YOUR INSTRUCTIONS: Select every line of the listing below that contains the string "badge", treating uppercase and lowercase letters as distinct.

-- START DATASET ROWS --

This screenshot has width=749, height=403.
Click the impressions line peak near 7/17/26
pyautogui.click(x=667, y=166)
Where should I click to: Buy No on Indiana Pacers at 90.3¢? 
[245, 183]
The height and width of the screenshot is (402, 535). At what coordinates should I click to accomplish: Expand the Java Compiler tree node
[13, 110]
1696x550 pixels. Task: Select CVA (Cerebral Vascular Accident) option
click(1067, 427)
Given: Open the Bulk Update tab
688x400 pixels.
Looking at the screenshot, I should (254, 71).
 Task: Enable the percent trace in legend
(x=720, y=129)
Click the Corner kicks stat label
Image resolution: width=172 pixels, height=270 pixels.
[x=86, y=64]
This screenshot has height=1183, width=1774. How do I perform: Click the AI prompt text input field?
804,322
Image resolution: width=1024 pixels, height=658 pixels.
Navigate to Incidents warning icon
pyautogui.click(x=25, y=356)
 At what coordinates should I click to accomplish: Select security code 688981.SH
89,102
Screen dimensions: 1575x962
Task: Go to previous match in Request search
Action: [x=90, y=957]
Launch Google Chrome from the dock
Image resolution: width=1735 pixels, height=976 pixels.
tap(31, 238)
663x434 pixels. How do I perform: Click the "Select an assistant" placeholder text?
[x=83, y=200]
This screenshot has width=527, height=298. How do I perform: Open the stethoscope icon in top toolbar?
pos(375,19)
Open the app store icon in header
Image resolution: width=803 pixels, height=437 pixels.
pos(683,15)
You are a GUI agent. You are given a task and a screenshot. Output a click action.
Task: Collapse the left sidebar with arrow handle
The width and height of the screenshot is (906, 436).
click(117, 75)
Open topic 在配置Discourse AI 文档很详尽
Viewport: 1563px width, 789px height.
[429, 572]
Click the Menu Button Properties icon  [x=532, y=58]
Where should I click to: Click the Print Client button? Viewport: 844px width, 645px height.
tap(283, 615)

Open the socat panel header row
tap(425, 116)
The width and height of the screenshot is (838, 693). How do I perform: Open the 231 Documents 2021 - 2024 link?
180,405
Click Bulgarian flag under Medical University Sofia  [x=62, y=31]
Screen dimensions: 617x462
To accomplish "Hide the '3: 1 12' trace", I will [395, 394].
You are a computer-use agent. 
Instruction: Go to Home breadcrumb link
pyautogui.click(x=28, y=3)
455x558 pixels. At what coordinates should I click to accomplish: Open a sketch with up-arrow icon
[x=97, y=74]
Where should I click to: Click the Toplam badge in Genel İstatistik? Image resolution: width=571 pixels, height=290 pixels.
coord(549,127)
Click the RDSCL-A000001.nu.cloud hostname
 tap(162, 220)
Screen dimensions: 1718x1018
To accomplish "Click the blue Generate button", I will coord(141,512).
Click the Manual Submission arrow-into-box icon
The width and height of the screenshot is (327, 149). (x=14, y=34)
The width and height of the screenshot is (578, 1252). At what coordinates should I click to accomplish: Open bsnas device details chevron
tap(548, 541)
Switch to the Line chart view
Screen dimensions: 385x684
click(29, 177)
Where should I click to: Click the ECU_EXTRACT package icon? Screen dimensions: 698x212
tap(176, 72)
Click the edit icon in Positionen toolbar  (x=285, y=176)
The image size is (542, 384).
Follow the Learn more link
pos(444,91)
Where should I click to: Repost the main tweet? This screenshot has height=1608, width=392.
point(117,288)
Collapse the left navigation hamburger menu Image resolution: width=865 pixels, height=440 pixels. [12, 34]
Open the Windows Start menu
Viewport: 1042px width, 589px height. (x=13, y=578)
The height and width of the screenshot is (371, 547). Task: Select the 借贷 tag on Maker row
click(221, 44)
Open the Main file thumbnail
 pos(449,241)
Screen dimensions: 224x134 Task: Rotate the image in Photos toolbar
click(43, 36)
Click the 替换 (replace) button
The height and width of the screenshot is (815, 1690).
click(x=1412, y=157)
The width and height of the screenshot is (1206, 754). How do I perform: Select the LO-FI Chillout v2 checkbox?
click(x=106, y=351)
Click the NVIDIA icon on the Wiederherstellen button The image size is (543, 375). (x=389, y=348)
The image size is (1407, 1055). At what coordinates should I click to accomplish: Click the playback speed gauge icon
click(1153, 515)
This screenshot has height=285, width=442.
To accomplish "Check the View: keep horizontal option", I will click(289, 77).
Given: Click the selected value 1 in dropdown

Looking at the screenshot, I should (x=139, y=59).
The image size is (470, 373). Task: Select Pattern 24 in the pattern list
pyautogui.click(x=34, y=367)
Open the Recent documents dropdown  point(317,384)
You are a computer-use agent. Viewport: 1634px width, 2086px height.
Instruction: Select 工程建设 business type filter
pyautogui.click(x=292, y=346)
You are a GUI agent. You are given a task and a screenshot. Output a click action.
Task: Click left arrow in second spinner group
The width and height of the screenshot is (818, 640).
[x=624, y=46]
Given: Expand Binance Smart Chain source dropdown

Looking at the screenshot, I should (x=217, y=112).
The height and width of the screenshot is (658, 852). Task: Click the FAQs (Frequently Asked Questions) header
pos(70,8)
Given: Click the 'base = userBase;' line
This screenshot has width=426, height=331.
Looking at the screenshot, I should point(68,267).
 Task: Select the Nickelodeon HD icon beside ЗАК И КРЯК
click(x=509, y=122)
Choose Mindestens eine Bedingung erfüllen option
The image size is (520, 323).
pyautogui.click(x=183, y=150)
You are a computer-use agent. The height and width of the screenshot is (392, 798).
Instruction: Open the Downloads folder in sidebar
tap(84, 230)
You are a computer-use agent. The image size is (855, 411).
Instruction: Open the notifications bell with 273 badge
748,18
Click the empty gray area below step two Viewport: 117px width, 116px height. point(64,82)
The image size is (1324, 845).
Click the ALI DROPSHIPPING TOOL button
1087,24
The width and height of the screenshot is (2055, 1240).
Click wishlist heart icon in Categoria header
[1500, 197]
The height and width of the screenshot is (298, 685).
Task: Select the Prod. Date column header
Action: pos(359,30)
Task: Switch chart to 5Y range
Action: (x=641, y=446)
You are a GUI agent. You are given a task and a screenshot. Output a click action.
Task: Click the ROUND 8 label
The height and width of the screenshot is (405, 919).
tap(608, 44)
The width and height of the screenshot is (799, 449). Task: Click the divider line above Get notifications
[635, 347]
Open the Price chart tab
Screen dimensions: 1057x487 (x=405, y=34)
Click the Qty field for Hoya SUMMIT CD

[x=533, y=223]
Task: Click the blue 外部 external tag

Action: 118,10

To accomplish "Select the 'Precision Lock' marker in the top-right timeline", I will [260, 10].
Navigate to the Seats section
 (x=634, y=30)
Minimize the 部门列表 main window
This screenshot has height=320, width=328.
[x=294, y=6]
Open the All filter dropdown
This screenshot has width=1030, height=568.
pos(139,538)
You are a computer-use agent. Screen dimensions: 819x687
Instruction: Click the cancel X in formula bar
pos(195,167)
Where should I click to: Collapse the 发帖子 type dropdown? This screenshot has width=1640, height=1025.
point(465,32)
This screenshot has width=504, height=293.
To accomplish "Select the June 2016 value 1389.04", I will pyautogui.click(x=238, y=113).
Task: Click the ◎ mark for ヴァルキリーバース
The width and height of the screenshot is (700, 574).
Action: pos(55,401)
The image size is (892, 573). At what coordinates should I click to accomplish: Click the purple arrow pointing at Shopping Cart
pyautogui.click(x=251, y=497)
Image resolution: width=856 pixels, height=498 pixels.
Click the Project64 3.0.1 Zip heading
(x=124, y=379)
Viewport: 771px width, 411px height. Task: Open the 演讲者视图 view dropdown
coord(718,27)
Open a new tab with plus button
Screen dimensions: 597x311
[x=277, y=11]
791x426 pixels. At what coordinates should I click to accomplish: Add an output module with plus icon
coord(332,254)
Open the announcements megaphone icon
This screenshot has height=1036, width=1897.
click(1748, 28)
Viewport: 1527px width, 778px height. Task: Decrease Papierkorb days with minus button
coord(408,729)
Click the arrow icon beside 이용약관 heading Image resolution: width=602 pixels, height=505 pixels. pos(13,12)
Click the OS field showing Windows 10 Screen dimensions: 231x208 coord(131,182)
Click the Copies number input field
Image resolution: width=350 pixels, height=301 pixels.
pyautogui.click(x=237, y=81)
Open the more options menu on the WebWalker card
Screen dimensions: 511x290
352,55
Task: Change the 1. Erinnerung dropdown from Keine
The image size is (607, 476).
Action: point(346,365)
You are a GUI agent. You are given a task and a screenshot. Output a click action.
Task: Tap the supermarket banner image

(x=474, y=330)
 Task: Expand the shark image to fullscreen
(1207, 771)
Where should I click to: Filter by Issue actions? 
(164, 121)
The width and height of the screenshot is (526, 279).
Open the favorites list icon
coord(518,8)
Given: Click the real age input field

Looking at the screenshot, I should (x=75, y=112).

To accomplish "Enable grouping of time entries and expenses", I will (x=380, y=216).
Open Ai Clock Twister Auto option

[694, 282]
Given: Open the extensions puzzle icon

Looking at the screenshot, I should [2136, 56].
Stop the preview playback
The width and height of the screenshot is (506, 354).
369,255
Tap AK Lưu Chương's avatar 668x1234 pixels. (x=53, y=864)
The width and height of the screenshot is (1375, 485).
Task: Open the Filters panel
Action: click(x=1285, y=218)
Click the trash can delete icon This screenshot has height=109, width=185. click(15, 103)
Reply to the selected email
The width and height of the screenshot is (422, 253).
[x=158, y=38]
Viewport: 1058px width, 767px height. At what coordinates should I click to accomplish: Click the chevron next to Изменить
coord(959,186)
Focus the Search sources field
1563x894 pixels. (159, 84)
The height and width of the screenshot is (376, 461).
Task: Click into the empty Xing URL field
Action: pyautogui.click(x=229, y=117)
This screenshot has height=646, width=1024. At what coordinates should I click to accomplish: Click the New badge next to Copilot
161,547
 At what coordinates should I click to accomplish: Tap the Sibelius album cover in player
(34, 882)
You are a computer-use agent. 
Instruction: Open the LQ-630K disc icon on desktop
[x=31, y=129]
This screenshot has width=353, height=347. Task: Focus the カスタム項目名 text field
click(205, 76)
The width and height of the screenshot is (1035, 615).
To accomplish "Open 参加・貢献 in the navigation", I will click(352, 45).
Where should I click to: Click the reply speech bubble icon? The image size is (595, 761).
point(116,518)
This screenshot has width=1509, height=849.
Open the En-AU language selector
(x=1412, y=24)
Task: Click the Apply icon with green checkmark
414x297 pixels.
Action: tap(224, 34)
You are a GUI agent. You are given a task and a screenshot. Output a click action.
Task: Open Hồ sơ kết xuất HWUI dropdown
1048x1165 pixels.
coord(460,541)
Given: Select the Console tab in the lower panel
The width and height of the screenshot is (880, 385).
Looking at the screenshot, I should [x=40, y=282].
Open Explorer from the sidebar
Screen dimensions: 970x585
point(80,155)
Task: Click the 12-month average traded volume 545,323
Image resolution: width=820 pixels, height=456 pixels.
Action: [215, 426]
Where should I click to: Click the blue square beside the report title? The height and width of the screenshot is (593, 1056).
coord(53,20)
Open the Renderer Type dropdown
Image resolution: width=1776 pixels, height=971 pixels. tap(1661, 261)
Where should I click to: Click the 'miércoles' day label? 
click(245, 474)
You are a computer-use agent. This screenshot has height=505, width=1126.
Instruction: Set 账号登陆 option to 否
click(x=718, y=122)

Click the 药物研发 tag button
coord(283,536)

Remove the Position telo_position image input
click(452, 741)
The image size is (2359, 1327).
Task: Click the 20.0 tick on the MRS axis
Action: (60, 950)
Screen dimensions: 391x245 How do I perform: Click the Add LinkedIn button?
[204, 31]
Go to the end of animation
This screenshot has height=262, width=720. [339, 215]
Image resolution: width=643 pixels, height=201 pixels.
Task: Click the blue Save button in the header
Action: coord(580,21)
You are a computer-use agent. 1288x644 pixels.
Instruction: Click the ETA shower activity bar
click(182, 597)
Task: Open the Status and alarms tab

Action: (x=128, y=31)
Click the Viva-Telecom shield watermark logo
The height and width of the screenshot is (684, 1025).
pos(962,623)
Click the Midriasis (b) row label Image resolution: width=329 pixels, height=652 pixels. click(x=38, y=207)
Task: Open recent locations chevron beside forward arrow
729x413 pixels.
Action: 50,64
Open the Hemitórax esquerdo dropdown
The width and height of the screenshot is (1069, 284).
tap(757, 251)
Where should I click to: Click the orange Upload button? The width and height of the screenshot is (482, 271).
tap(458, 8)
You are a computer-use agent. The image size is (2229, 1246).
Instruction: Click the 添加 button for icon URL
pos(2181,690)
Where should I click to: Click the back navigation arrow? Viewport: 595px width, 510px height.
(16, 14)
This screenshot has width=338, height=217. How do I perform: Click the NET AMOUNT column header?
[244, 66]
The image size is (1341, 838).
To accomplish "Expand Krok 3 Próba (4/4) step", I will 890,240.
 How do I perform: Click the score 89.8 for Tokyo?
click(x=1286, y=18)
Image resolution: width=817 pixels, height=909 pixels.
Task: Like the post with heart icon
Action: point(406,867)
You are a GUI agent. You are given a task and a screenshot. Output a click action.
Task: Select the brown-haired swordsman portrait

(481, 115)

-- END DATASET ROWS --

REPLY TO THE TASK:
Where should I click to: Click the Toplam badge in Genel İstatistik? Image resolution: width=571 pixels, height=290 pixels.
Instruction: Open the notifications bell with 273 badge
This screenshot has height=646, width=1024. At what coordinates should I click to accomplish: Click the New badge next to Copilot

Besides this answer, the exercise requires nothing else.